Reading text:
+ + + + + + +
As the immigration crisis at the border continues to unfold, Central Valley organizations are getting involved. Tens of thousands of minors from Central America, many who are travelling alone, have entered the country illegally escaping dire situations in their home countries. Heated debate continues about what should be done to address the crisis.

As the immigration crisis at the border continues to unfold, some Central Valley organizations are getting involved.

Tens of thousands of unaccompanied minors from Central America have entered the country illegally.

Nationwide, heated debate continues about what should be done to address the crisis.

About 57,000 unaccompanied minors from Central America have crossed the border since October.

It's a humanitarian crisis at the border that's becoming larger than just an immigration issue.

"It's heartbreaking. It really is," says Grisanti Valencia, Central Valley organizer of the California Immigrant Youth Justice Alliance.

The issue is personal for Valencia.

She says, she and her family left Mexico when she was a young child to escape a violent father when the law gave them no protection.

Earlier in the week, Valencia's organization and other Central Valley organizations, rallied in front of Fresno City Hall to bring attention to the humanitarian crisis.

"They don't migrate for this American Dream that we always talk about. They migrate to survive," Valencia says.

But there's been heated debate around the nation. Many are concerned that the country can't absorb those who enter the country illegally.

More than 360,000 deportation cases are pending, and those that involve minors aren't that simple.

"[There are] some policies and provisions that require immigrant agents to treat children differently than they treat adults when they encounter them at a border or port of entry," says Jessica Smith Bobadilla, director of the New American Legal Clinic at the San Joaquin College of Law. Smith Bobadilla is also an immigration attorney.

President Barack Obama has requested nearly $3.7 billion to add more border patrol agents, judges and detention facilities. But he's getting pushback from Republicans, including a Valley congressman, who say Obama has mishandled the entire immigration situation.     

In a statement, Rep. Devin Nunes, a Republican from Tulare, says, "We can no longer tolerate this dysfunctional immigration system that cannot reliably record who is coming in and out of our country. What we see today is an intolerable breakdown in the rule of law." 

Valencia says advocates from grassroots organizations are planning to march from Merced down to the border July 22 through August 16 to bring attention to the issue.
+ + + + + + +
Dataset records:
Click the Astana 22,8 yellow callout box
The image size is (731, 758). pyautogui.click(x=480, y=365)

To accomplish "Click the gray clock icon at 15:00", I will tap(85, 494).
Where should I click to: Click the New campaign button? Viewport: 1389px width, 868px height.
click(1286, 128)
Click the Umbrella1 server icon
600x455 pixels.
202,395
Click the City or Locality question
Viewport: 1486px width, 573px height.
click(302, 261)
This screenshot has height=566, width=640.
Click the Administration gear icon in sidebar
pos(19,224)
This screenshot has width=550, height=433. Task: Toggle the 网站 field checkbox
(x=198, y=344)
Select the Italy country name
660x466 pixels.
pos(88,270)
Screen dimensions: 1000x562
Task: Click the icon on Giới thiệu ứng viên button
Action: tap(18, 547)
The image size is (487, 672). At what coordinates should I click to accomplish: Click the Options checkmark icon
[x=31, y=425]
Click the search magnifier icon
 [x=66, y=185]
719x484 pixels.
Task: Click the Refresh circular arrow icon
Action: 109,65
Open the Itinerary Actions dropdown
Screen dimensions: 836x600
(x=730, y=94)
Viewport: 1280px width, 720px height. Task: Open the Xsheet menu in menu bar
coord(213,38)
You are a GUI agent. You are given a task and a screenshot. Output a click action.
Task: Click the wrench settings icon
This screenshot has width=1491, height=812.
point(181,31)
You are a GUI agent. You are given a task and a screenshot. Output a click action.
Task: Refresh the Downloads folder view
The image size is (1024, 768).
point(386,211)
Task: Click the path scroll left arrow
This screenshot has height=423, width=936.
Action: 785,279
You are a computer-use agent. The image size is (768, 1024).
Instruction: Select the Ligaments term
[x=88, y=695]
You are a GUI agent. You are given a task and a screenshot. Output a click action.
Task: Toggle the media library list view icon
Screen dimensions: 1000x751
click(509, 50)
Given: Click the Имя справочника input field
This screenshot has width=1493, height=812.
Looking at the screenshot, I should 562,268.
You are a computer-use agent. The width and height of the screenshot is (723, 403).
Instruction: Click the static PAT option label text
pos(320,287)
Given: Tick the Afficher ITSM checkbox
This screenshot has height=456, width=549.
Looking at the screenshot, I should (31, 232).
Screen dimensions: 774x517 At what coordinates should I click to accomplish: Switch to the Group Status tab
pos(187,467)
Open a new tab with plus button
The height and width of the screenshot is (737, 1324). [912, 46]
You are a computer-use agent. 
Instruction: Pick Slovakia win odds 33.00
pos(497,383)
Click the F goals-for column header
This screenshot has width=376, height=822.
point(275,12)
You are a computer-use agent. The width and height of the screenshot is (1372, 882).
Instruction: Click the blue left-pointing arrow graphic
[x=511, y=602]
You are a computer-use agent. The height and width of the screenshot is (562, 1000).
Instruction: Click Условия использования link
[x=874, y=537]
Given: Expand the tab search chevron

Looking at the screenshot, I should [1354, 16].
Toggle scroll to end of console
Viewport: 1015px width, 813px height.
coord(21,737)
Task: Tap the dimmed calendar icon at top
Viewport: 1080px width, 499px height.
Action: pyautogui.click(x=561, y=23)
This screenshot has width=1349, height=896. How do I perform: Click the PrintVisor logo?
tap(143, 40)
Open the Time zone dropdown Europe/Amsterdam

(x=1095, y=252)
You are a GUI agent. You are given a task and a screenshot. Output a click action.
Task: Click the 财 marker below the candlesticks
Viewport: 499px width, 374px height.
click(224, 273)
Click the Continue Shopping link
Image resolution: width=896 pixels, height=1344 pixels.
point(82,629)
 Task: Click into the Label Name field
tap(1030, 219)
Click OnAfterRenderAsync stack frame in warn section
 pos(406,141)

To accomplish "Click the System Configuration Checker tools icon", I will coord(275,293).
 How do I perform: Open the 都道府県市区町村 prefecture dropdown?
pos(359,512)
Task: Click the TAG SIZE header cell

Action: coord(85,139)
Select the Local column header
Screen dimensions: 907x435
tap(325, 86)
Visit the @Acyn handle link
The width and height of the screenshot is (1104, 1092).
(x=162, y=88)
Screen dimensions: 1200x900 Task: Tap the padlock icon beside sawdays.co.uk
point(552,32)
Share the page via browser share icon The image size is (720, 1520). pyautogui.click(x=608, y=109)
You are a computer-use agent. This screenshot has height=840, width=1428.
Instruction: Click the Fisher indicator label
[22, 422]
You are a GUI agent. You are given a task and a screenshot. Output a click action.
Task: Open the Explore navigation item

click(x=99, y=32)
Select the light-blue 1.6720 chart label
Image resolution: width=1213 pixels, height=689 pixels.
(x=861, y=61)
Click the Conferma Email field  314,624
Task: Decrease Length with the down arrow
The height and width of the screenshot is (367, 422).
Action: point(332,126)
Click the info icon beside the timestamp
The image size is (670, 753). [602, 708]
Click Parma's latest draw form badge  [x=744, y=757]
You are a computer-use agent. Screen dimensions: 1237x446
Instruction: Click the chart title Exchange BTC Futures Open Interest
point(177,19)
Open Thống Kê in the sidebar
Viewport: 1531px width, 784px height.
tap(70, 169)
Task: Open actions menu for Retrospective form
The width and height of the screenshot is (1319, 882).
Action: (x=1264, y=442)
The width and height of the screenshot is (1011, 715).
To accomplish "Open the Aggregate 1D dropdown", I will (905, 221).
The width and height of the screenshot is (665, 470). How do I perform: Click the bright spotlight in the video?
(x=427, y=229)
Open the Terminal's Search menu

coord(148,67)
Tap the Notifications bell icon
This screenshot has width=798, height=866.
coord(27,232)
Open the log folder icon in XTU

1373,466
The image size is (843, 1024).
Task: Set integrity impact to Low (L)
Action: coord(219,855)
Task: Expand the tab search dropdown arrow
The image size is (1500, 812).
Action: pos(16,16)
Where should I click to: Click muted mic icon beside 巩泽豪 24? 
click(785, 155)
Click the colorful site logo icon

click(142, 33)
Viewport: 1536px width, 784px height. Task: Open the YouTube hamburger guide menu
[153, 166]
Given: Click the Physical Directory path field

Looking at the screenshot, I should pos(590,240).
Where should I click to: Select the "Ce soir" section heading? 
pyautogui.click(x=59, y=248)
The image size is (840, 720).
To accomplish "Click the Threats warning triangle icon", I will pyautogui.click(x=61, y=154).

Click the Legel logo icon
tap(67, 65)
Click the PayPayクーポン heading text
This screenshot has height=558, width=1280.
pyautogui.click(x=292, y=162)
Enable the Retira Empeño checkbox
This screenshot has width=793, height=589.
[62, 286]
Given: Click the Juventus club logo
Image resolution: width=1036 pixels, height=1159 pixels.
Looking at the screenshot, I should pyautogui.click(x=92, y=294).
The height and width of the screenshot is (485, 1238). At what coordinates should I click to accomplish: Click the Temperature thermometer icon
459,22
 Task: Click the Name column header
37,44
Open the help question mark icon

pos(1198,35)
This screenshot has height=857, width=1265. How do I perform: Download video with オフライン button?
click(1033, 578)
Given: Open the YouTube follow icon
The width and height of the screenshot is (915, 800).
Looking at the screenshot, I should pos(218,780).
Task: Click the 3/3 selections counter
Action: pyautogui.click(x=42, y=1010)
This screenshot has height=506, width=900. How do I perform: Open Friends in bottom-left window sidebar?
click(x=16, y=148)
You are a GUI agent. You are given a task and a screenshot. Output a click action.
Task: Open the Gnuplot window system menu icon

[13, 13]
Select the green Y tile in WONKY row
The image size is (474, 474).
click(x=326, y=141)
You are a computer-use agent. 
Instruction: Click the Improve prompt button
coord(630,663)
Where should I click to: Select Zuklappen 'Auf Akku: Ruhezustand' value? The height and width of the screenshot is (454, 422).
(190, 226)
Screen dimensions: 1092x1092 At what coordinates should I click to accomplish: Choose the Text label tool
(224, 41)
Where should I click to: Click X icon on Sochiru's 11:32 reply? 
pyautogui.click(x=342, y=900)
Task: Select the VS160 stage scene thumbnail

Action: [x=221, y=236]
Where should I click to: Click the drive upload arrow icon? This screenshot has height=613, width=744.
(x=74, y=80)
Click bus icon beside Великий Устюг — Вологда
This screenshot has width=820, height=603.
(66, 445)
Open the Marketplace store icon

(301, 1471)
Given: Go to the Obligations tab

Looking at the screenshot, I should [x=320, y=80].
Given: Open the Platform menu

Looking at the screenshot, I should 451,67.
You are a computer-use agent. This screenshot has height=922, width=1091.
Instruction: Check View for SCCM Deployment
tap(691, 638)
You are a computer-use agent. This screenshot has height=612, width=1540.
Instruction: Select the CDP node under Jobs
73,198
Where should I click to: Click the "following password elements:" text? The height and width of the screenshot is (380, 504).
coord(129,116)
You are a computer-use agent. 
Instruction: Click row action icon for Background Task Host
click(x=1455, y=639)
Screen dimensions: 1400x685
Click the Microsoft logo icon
+ + + + + + +
Using the information:
A. Decide whether each statement agrees with the border crisis article. Answer yes or no for each and quote the words of the article that decide it.
(i) About 57,000 unaccompanied minors from Central America have crossed the border since October.
(ii) Valencia and her family left Mexico to escape poverty.
(iii) Grassroots advocates plan to march from Fresno to the border.
B. Write out the part of the border crisis article from "The issue is" to "aren't that simple.".
C. Summarize the border crisis article in two sentences.

Activity answers:
A.
(i) Yes: "About 57,000 unaccompanied minors from Central America have crossed the border since October."
(ii) No: "to escape a violent father when the law gave them no protection."
(iii) No: "planning to march from Merced down to the border July 22 through August 16"

B.
The issue is personal for Valencia.

She says, she and her family left Mexico when she was a young child to escape a violent father when the law gave them no protection.

Earlier in the week, Valencia's organization and other Central Valley organizations, rallied in front of Fresno City Hall to bring attention to the humanitarian crisis.

"They don't migrate for this American Dream that we always talk about. They migrate to survive," Valencia says.

But there's been heated debate around the nation. Many are concerned that the country can't absorb those who enter the country illegally.

More than 360,000 deportation cases are pending, and those that involve minors aren't that simple.

C. Tens of thousands of unaccompanied minors from Central America have entered the country illegally, and Central Valley organizations have rallied in front of Fresno City Hall and plan a march from Merced to the border to bring attention to the humanitarian crisis. Nationwide the debate remains heated: President Barack Obama has requested nearly $3.7 billion for more border patrol agents, judges and detention facilities, while Republicans, including Rep. Devin Nunes, say he has mishandled the immigration situation.